[Stored data]
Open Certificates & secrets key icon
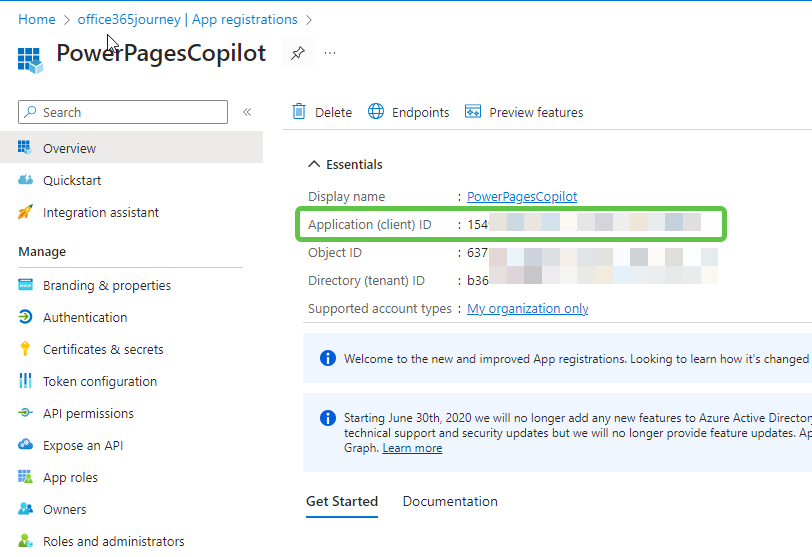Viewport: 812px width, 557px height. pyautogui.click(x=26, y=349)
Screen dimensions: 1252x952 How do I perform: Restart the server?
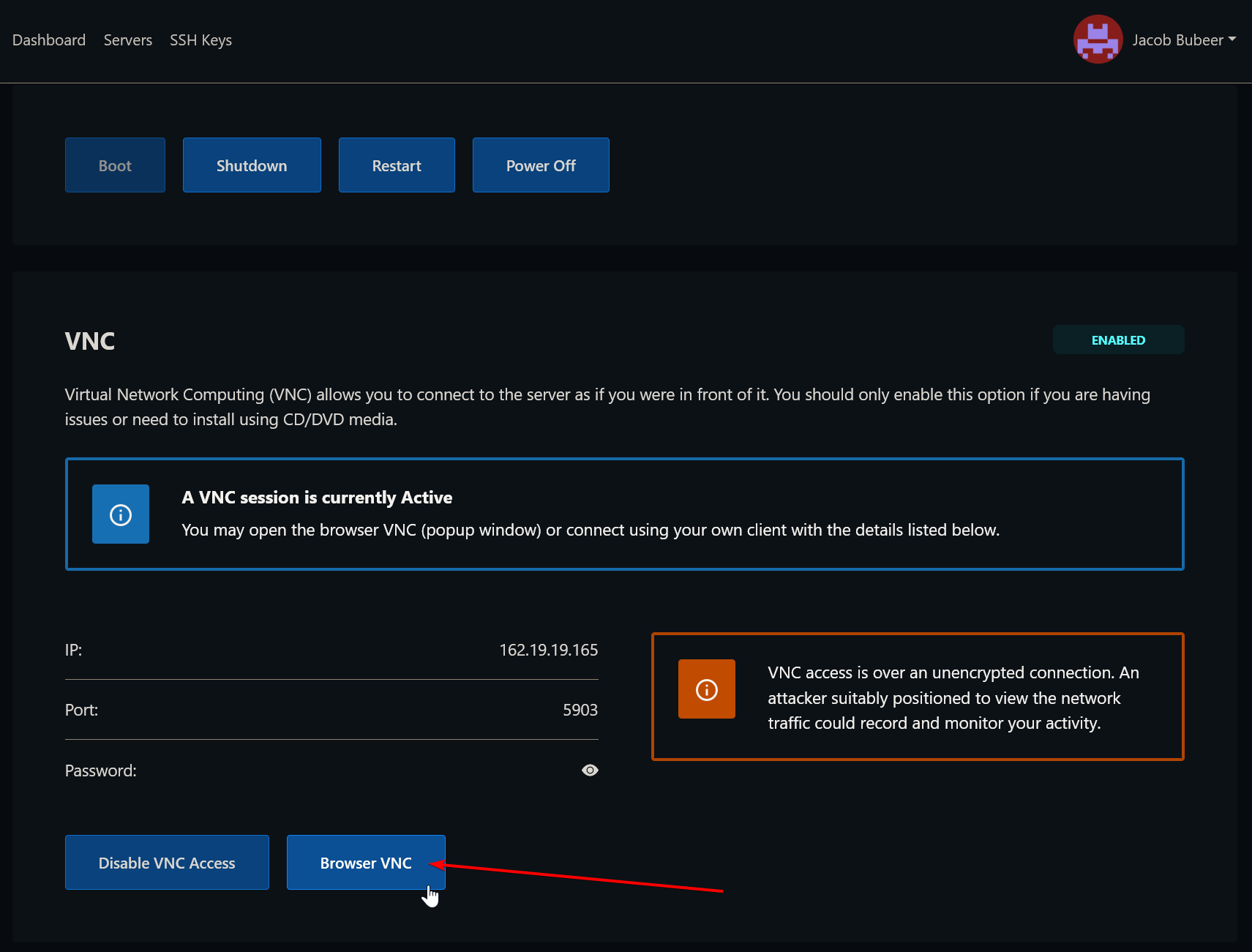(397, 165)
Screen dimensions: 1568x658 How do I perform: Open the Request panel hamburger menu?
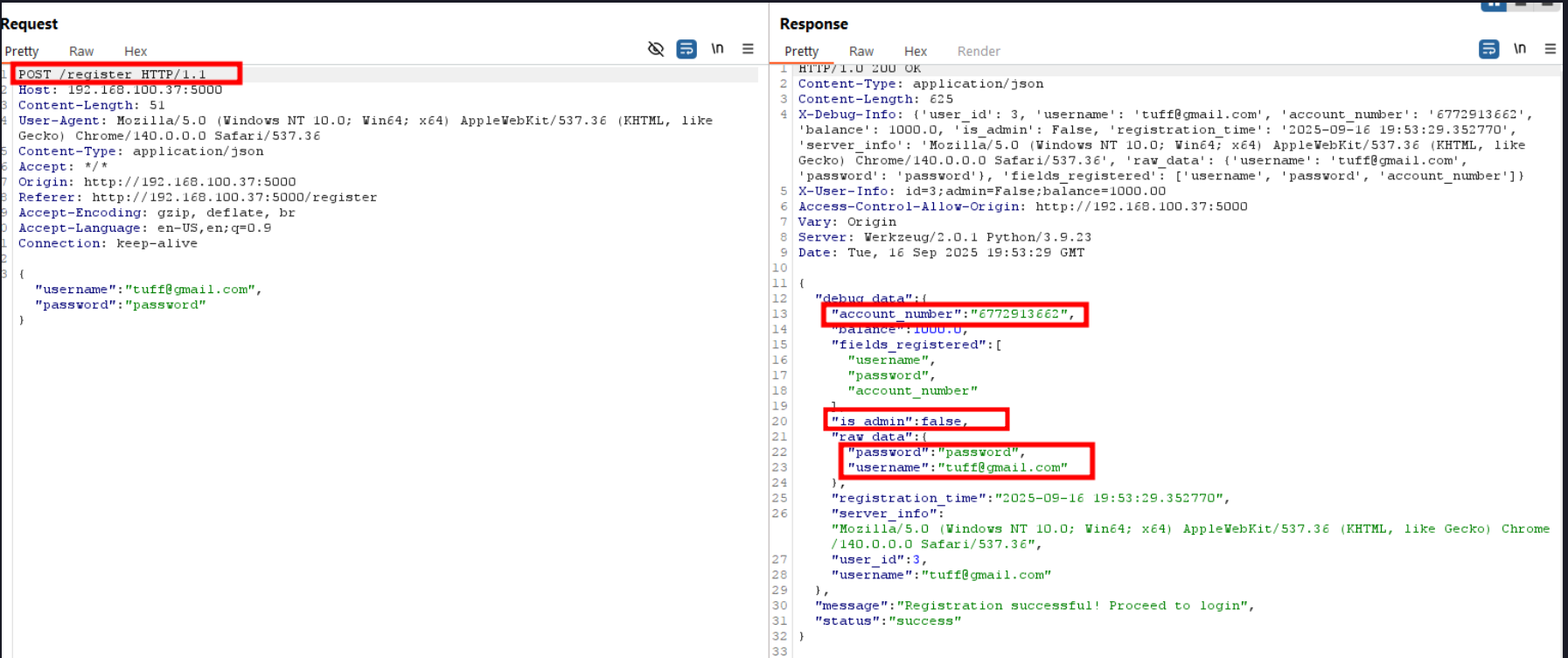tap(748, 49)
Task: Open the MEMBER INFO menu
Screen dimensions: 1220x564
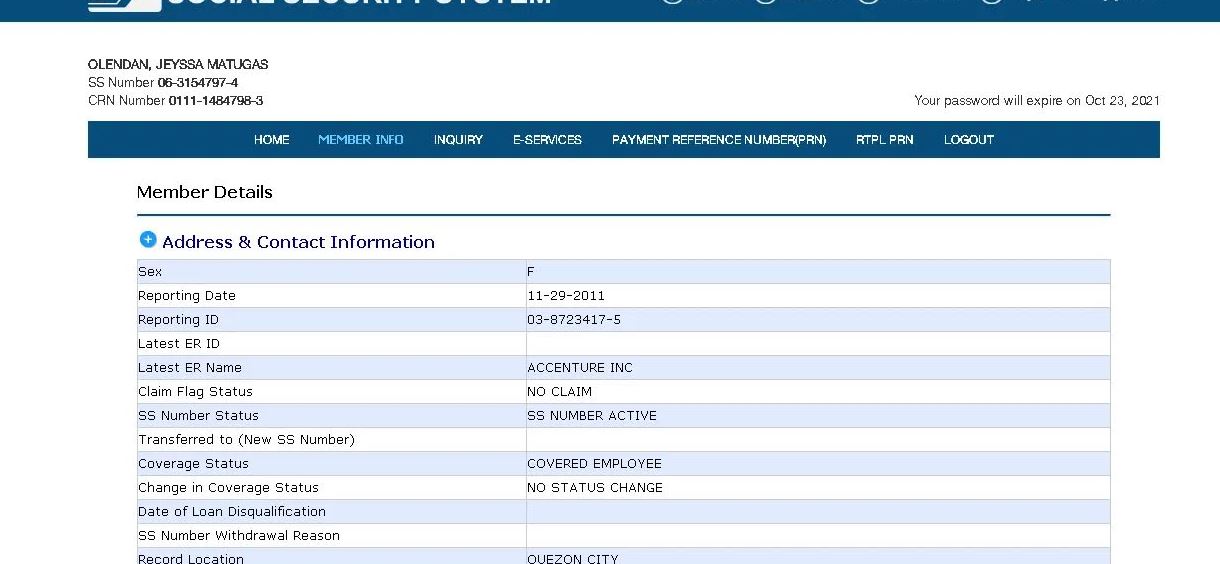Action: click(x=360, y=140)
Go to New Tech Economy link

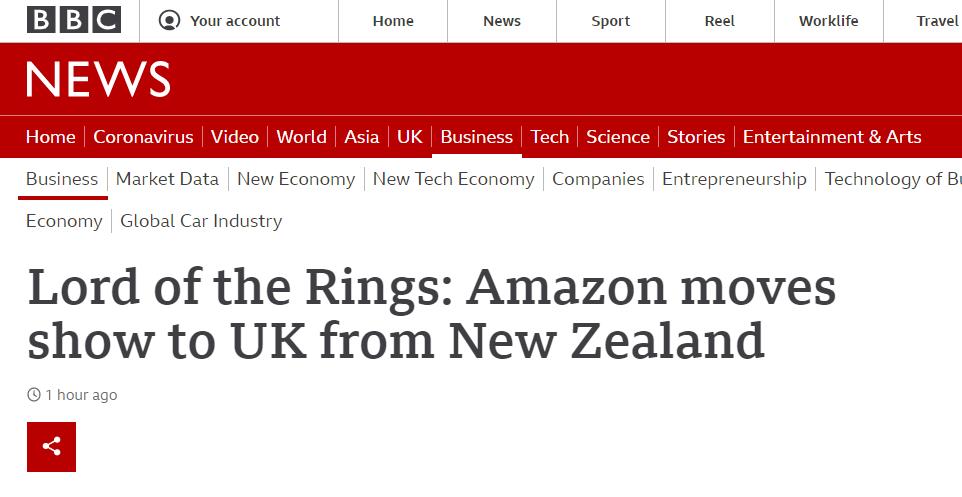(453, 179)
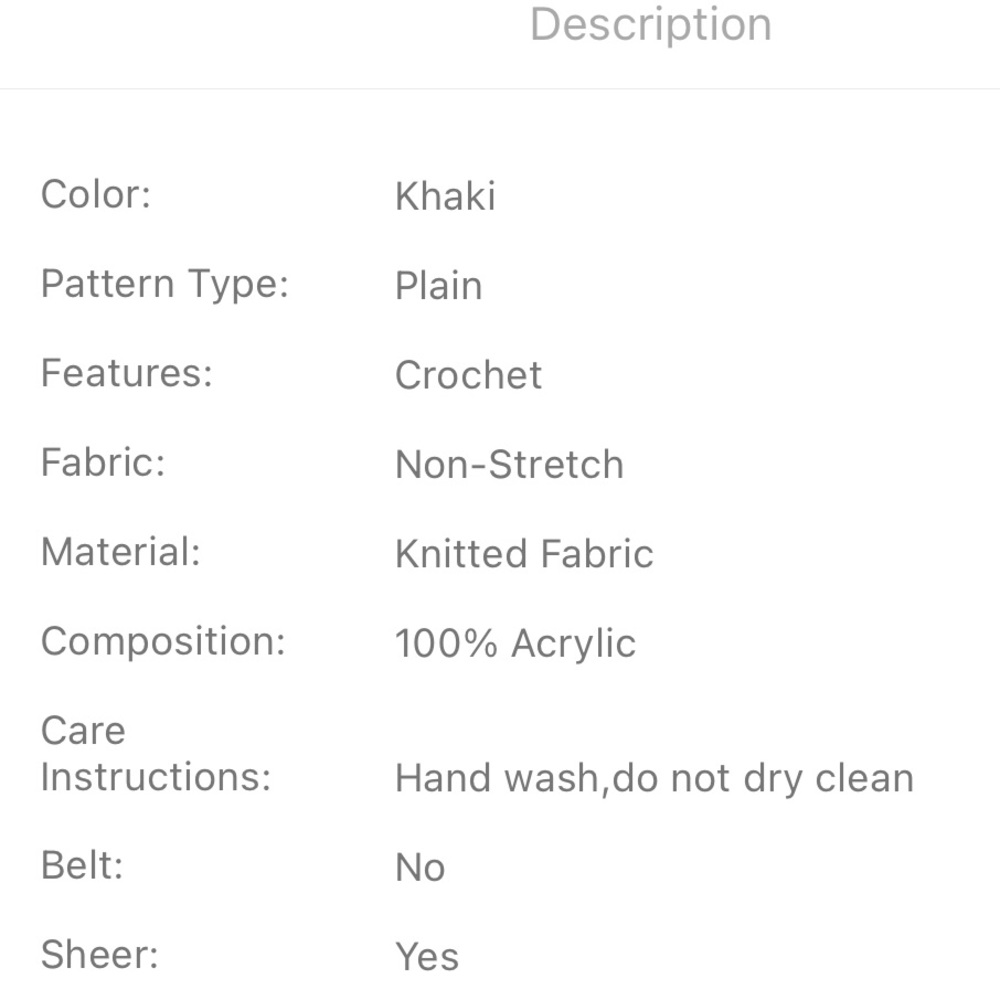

*Exercise prompt*.
Give back every record exactly, dropping its pictures.

*Response to this task*.
Open Certificates & secrets key icon
Viewport: 812px width, 557px height. pyautogui.click(x=26, y=349)
Screen dimensions: 1252x952 How do I perform: Restart the server?
(397, 165)
Screen dimensions: 1568x658 How do I perform: Open the Request panel hamburger menu?
tap(748, 49)
Task: Open the MEMBER INFO menu
Screen dimensions: 1220x564
Action: click(x=360, y=140)
Go to New Tech Economy link

(453, 179)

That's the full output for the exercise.